Hi Paul, I seem to be missing some context for this discussion, or did I just miss an email? Or, more likely, a group meeting! Anyway, what's the story? Cjc On 21 Jun 2014 16:15, "Kelly, Paul H J" <p.kelly@imperial.ac.uk> wrote:
Further to various discussions of reproducibility, I thought you might be interested in this paper:
http://hal.archives-ouvertes.fr/docs/00/94/93/55/PDF/superaccumulator.pdf
Full-Speed Deterministic Bit-Accurate Parallel Floating-Point Summation on Multi- and Many-Core Architectures
Abstract. On modern multi-core, many-core, and heterogeneous architectures, floating-point computations, especially reductions, may become non-deterministic and thus non-reproducible mainly due to non-associativity of floating-point operations.

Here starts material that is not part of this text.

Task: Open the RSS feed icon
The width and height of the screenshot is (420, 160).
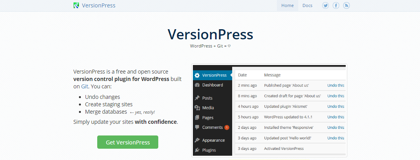Action: click(x=346, y=5)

We introduce a solution to compute deterministic sums of floating-point numbers efficiently and with the best possible accuracy. Our multi-level algorithm consists of two main stages: a filtering stage that uses fast vectorized floating-point expansions; an accumulation stage based on superaccumulators in a high-radix carry-save representation. We present implementations on recent Intel desktop and server processors, on Intel Xeon Phi accelerator, and on AMD and NVIDIA GPUs. *We show that the numerical reproducibility* *and bit-perfect accuracy can be achieved at no additional cost *for large sums that have dynamic ranges of up to 90 orders of magnitude by leveraging arithmetic units that are left underused by standard reduction algorithms.
Paul